XLSemanal -
19/11/2012
Arturo Pérez-Reverte
El proyecto es
caro, naturalmente. Los expertos lo estiman en unos 100.000 euros; así
que Cervantes y sus huesos sin identificar seguirán durmiendo tranquilos su
modorra de siglos, porque dudo que en estos tiempos difíciles de austeridad y
recortes alguien invierta un céntimo en removerlos. Esto no es Inglaterra con su
Shakespeare, ni Francia con su Montaigne, ni Alemania con su Goethe. Para tales
cosas, ni siquiera somos Italia -que ya nos gustaría, a algunos- con su
patriotismo cultural y su dilatado panteón de mármol y gloria. En España, o como
se llame esta descojonación de Espronceda en la que habitamos, la cultura, la
memoria y la vergüenza torera siempre fueron los primeros rehenes a ejecutar por
parte de los golfos, los fanáticos, los idiotas y los indiferentes. Las
prioridades -léase clase política y su propio estado del bienestar- son las
prioridades. Aparte el hecho de que rescatar a estas alturas del putiferio los
restos del hombre que fijó el canon del castellano, también llamado español
-Franco firmaba sus sentencias de muerte en esa lengua opresora y fascista-,
sería considerado un acto de provocación intolerable y una agresión a las
sensibilidades y lenguas periféricas; tan nobles, o incluso más, todas ellas.
Desde cualquier punto de vista, por tanto, éstos no son tiempos simpáticos para
gastar dinero removiendo huesos; y mucho menos con las incertidumbres de una
búsqueda que tiene altas probabilidades de fracaso. Sin embargo, la idea de
encontrar y honrar los restos de Cervantes sigue siendo hermosa. Y la Academia,
entre cuyos fines se cuenta «mantener vivo el recuerdo de quienes, en España
o en América, han cultivado con gloria nuestra lengua», seguirá atenta a
ello, por si algún día un mecenazgo adecuado, un ministerio de Cultura
quijotesco -y nunca sería tan adecuado el adjetivo-, una universidad extranjera
o un inesperado golpe de suerte permitiesen emprender los trabajos. Algún día.

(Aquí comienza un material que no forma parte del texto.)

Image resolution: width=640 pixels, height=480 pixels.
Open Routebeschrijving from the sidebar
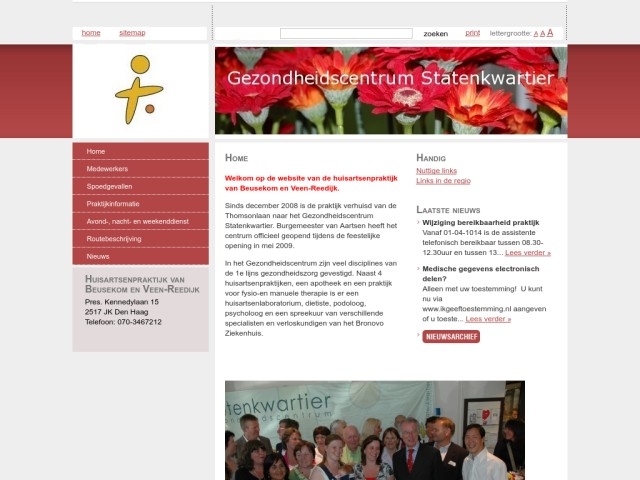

Quizá. Tal vez. Puede ser. Quién sabe.
De todas formas, cuando lo pienso un poco, concluyo que tal vez sea
mejor así. El autor de la novela más grande e inmortal, el escritor
modernísimo que marcó para siempre la literatura universal, el soldado que nos
enseñó a hablar y a escribir una lengua bellísima y eficaz que comparten casi
500 millones de seres humanos, fue toda su vida víctima de la ingratitud, la
calumnia, la mala suerte y la envidia, vivió de fracaso en fracaso, murió
anciano, pobre y casi ignorado por sus compatriotas, y recibió sepultura en la
humilde fosa común de un convento de Madrid. Había nacido en España, y eso lo
resume todo. Así que, bien mirado, no hay para don Miguel de Cervantes túmulo
más simbólico e inequívocamente español que ese viejo convento de ladrillo
perdido en el centro de Madrid -hasta la calle, ironía póstuma, se llama Lope de
Vega-, bajo cuyos muros, revueltos con otros huesos, duermen los suyos
nobilísimos en el polvo de los siglos. Y los pocos que conocen y recuerdan, los
escasos transeúntes que pasan junto a las Trinitarias y se detienen un momento
para apoyar una mano en el muro de ladrillo mientras dedican una sonrisa triste
y agradecida a la memoria del autor del Quijote, saben que, para un
hombre como él, en patria tan miserable e ingrata como la suya, no es posible
imaginar monumento funerario más perfecto que ése.